## Exercise brief
Render each line of the data below as a string in a single JSON list, one string per line, leaving out blank lines.

## Provided records

# # # # # # #

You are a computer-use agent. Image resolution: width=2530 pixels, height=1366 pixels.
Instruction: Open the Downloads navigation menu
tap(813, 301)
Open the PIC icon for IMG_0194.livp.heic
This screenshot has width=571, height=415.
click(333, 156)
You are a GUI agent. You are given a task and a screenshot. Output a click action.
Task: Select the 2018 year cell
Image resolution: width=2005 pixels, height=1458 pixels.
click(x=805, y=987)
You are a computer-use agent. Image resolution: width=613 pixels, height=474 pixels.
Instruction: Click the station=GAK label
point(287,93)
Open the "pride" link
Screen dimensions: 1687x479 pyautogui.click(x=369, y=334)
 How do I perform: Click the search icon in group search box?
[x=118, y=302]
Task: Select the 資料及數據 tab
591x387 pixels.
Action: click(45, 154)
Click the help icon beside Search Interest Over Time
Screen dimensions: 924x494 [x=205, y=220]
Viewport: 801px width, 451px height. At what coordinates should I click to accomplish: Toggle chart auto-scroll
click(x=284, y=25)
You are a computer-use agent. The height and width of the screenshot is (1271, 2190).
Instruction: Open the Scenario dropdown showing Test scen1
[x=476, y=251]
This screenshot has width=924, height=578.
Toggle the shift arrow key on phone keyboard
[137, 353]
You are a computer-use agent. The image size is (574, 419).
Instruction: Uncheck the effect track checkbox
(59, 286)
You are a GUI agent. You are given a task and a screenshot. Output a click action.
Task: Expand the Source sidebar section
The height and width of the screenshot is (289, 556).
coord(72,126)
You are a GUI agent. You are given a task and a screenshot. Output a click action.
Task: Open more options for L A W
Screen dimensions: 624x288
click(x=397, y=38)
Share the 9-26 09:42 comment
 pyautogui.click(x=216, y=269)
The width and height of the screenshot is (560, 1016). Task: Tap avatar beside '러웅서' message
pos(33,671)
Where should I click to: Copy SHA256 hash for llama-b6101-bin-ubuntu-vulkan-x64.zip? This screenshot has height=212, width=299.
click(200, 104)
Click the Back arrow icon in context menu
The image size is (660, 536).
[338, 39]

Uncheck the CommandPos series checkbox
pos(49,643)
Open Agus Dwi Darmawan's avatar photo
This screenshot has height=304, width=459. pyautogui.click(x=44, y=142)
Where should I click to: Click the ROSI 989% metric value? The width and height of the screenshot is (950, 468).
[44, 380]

# # # # # # #

## In response
[
  "You are a computer-use agent. Image resolution: width=2530 pixels, height=1366 pixels.",
  "Instruction: Open the Downloads navigation menu",
  "tap(813, 301)",
  "Open the PIC icon for IMG_0194.livp.heic",
  "This screenshot has width=571, height=415.",
  "click(333, 156)",
  "You are a GUI agent. You are given a task and a screenshot. Output a click action.",
  "Task: Select the 2018 year cell",
  "Image resolution: width=2005 pixels, height=1458 pixels.",
  "click(x=805, y=987)",
  "You are a computer-use agent. Image resolution: width=613 pixels, height=474 pixels.",
  "Instruction: Click the station=GAK label",
  "point(287,93)",
  "Open the \"pride\" link",
  "Screen dimensions: 1687x479 pyautogui.click(x=369, y=334)",
  " How do I perform: Click the search icon in group search box?",
  "[x=118, y=302]",
  "Task: Select the 資料及數據 tab",
  "591x387 pixels.",
  "Action: click(45, 154)",
  "Click the help icon beside Search Interest Over Time",
  "Screen dimensions: 924x494 [x=205, y=220]",
  "Viewport: 801px width, 451px height. At what coordinates should I click to accomplish: Toggle chart auto-scroll",
  "click(x=284, y=25)",
  "You are a computer-use agent. The height and width of the screenshot is (1271, 2190).",
  "Instruction: Open the Scenario dropdown showing Test scen1",
  "[x=476, y=251]",
  "This screenshot has width=924, height=578.",
  "Toggle the shift arrow key on phone keyboard",
  "[137, 353]",
  "You are a computer-use agent. The image size is (574, 419).",
  "Instruction: Uncheck the effect track checkbox",
  "(59, 286)",
  "You are a GUI agent. You are given a task and a screenshot. Output a click action.",
  "Task: Expand the Source sidebar section",
  "The height and width of the screenshot is (289, 556).",
  "coord(72,126)",
  "You are a GUI agent. You are given a task and a screenshot. Output a click action.",
  "Task: Open more options for L A W",
  "Screen dimensions: 624x288",
  "click(x=397, y=38)",
  "Share the 9-26 09:42 comment",
  " pyautogui.click(x=216, y=269)",
  "The width and height of the screenshot is (560, 1016). Task: Tap avatar beside '러웅서' message",
  "pos(33,671)",
  "Where should I click to: Copy SHA256 hash for llama-b6101-bin-ubuntu-vulkan-x64.zip? This screenshot has height=212, width=299.",
  "click(200, 104)",
  "Click the Back arrow icon in context menu",
  "The image size is (660, 536).",
  "[338, 39]",
  "Uncheck the CommandPos series checkbox",
  "pos(49,643)",
  "Open Agus Dwi Darmawan's avatar photo",
  "This screenshot has height=304, width=459. pyautogui.click(x=44, y=142)",
  "Where should I click to: Click the ROSI 989% metric value? The width and height of the screenshot is (950, 468).",
  "[44, 380]"
]